── TEXT SECTION

Red is the course we took according to the old guy. Yellow is the course he expected.

As the boat rolled around and plunged into the waves, seasick passengers started vomiting while water poured in through the windows. That water sloshed around the boat and spread vomit onto our feet and anything that was stored on the floor. Some shoes were lost as the water rushed out the back. 

Gross bilge water. Does this boat even have a bilge pump? | Video credit: Ruben

The rising water and growing wave heights worried the passengers so much that we grabbed life vests and stuffed our phones and gadgets into drybags in case we needed to abandon ship. People sitting at the stern frantically bailed water (and cargo) out of the boat as our buoyancy grew critical. A few yelled at the captain to turn back or go around the shallow point. 

It was pandemonium.

Life vests on | Video credit: Guntur

I turned pensive. I ruminated over why I'd been having a string of bad luck with boats lately: first with a capsizing that nearly killed me in Senegal four months ago, then running aground on a coral bommie in the Maldives a month later, and now this. Was the Universe testing my love of boating? Or was it telling me that I should hurry up and become a commercial captain so I can supplant the careless ones that exist? 

I mentally revisited my experience of sailing my family through Cyclone Debbie in Australia then estimated our chances of actually sinking or capsizing. I snapped back to the present with my conclusion: "We'll be okay," I thought. People are gonna vomit but we'll be okay. 

Oh, but my boards! Anxiety swelled inside me as I envisioned my boardbag up on the top deck falling overboard in one of the waves crashing over the bow. I didn't see the crew tie down our cargo. Thankfully, the sea calmed down as we moved into deeper water in the center of Badung Strait. People chilled out and started cracking jokes about what just happened. Perfect example of Type 2 fun.

────

### PROBLEM SET
1 > Reproduce the part of the boat crossing account between "Gross bilge water." and "It was pandemonium.", inclusive.
2 > Translate this sentence from the boat crossing account into Spanish: "Thankfully, the sea calmed down as we moved into deeper water in the center of Badung Strait."
3 > Please answer these questions using the boat crossing account:
(a) In which country did the capsizing that nearly killed the narrator take place?
(b) Besides water, what did the people at the stern bail out of the boat?
(c) Which cyclone did the narrator sail through with family in Australia?
The items placed after this point are separate material, unrelated to the boat crossing account.

── SUPPLIED DATA

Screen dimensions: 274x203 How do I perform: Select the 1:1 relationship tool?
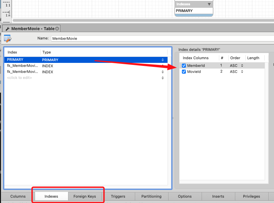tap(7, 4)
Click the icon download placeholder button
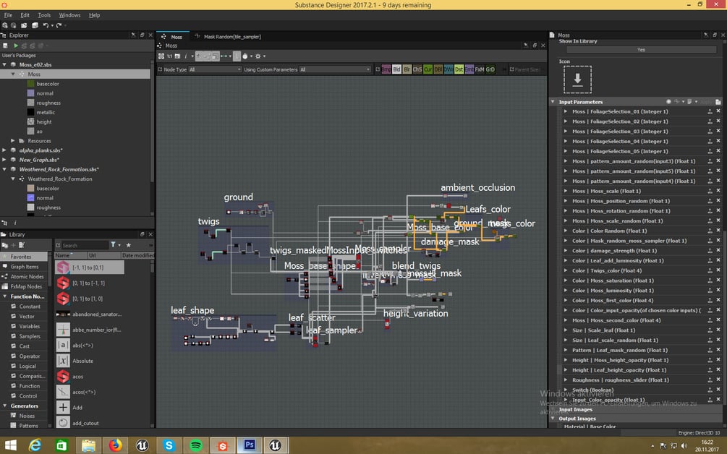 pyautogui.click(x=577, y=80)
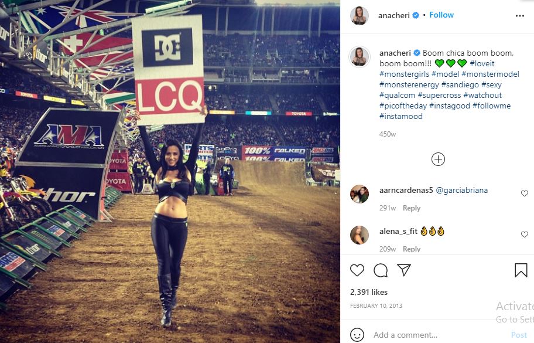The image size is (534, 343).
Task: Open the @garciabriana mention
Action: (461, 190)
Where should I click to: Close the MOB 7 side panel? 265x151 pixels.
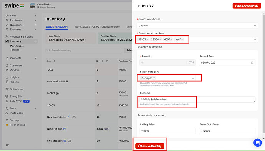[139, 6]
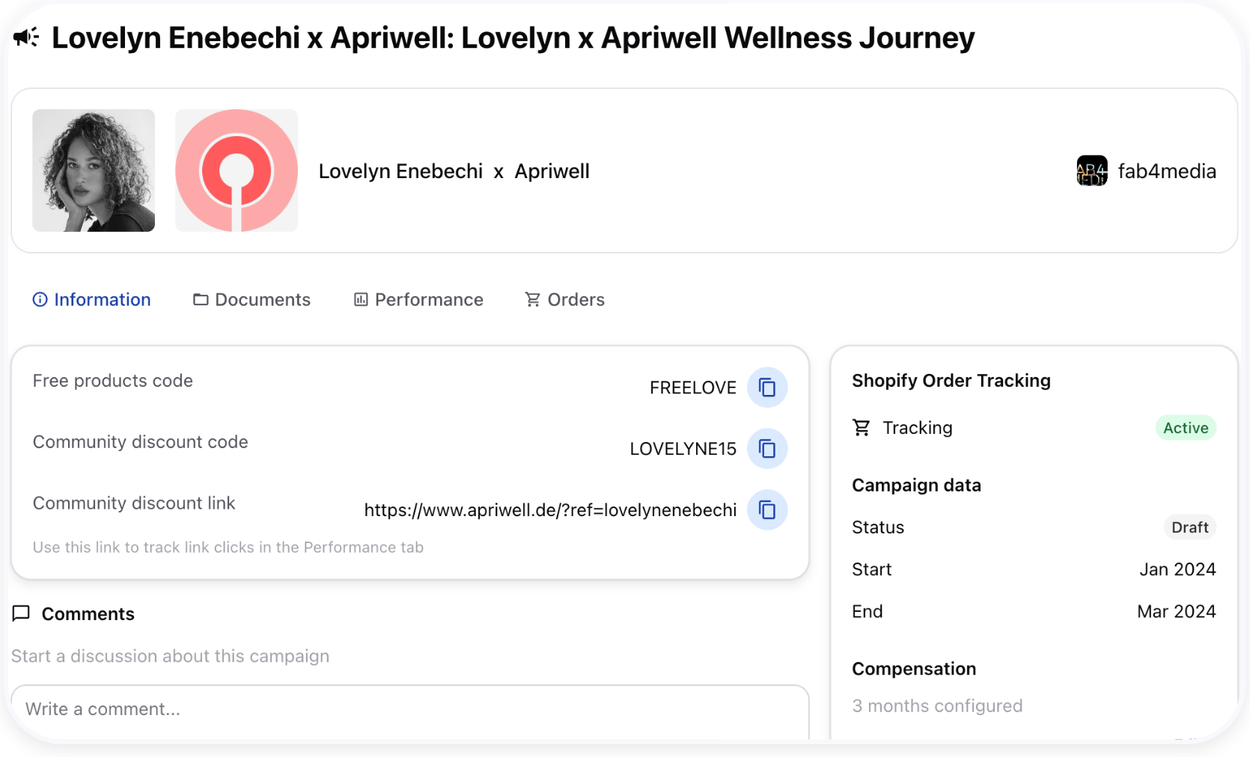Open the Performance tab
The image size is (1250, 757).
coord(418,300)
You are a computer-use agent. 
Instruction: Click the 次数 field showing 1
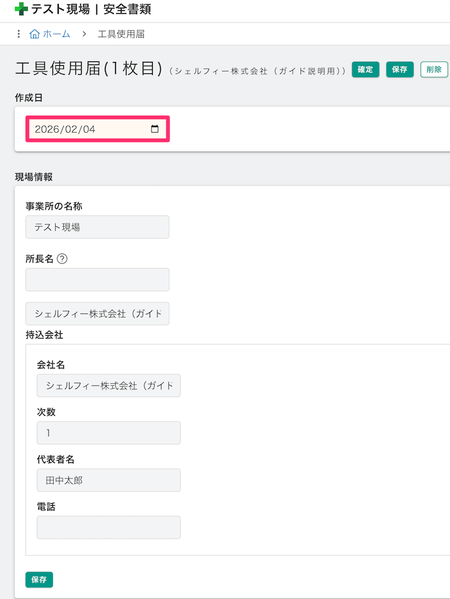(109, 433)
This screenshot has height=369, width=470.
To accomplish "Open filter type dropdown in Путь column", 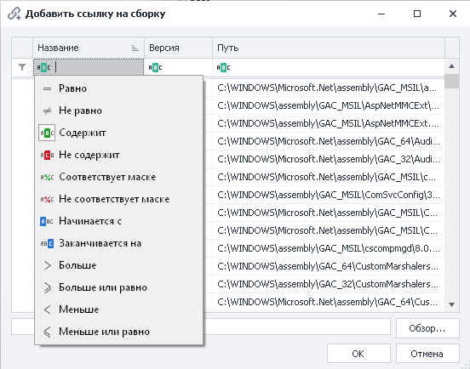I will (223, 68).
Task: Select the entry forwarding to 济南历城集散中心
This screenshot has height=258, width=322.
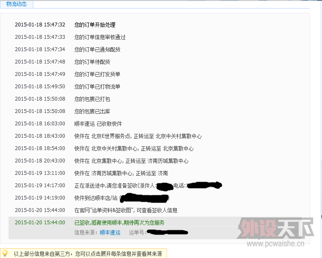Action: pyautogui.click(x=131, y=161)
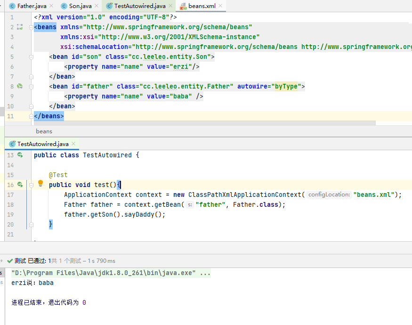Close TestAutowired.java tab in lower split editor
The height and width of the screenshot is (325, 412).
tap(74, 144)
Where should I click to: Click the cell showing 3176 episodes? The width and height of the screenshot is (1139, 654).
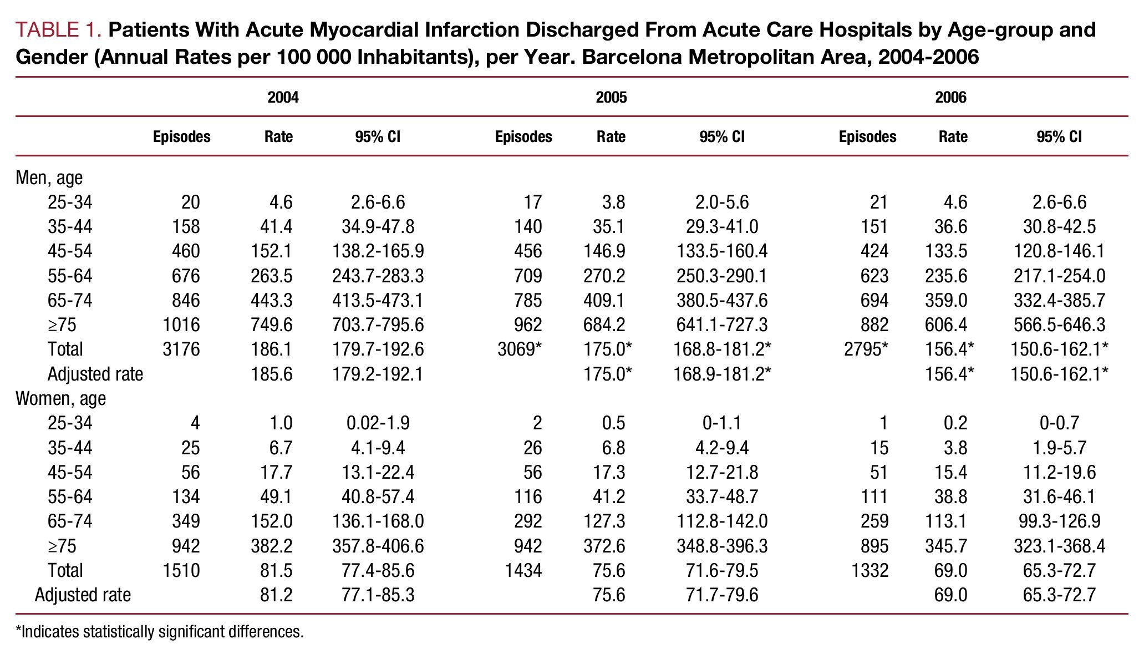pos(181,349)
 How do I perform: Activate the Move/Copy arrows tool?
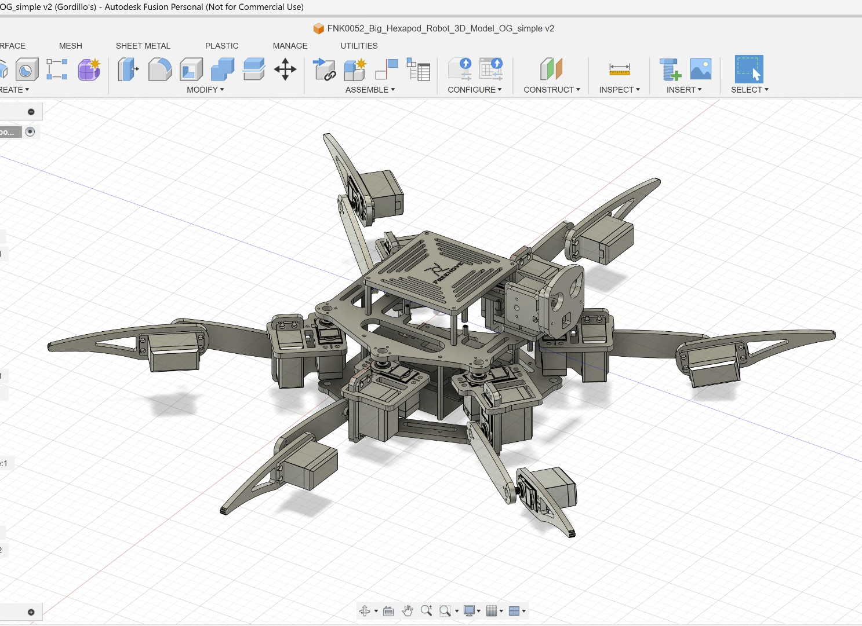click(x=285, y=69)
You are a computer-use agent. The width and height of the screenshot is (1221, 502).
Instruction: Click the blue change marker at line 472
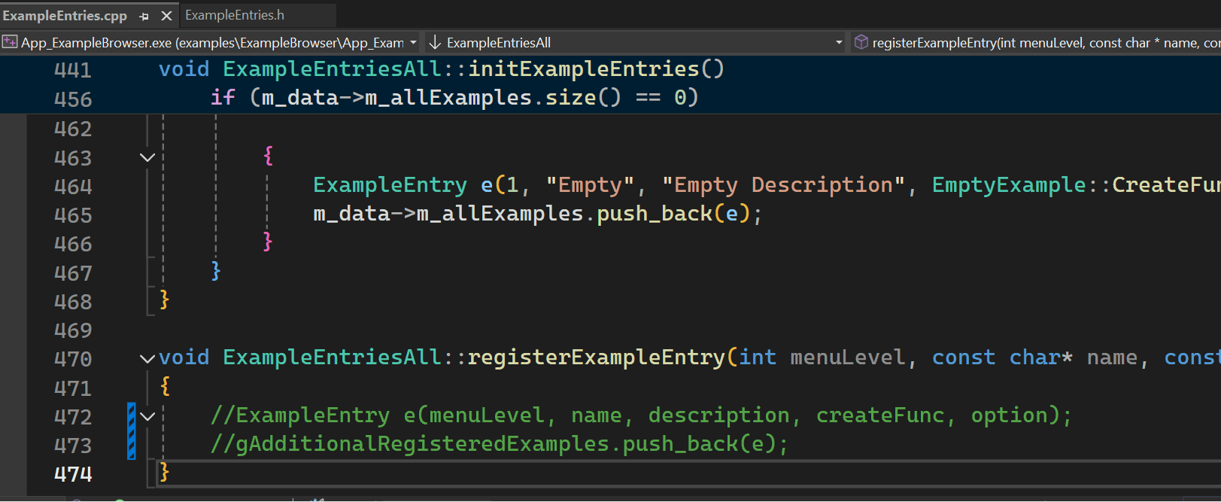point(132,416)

────

### RESPONSES IN ORDER
1 >
Gross bilge water. Does this boat even have a bilge pump? | Video credit: Ruben

The rising water and growing wave heights worried the passengers so much that we grabbed life vests and stuffed our phones and gadgets into drybags in case we needed to abandon ship. People sitting at the stern frantically bailed water (and cargo) out of the boat as our buoyancy grew critical. A few yelled at the captain to turn back or go around the shallow point. 

It was pandemonium.

2 > Afortunadamente, el mar se calmó a medida que avanzábamos hacia aguas más profundas en el centro del estrecho de Badung.

3 >
(a) Senegal
(b) Cargo
(c) Cyclone Debbie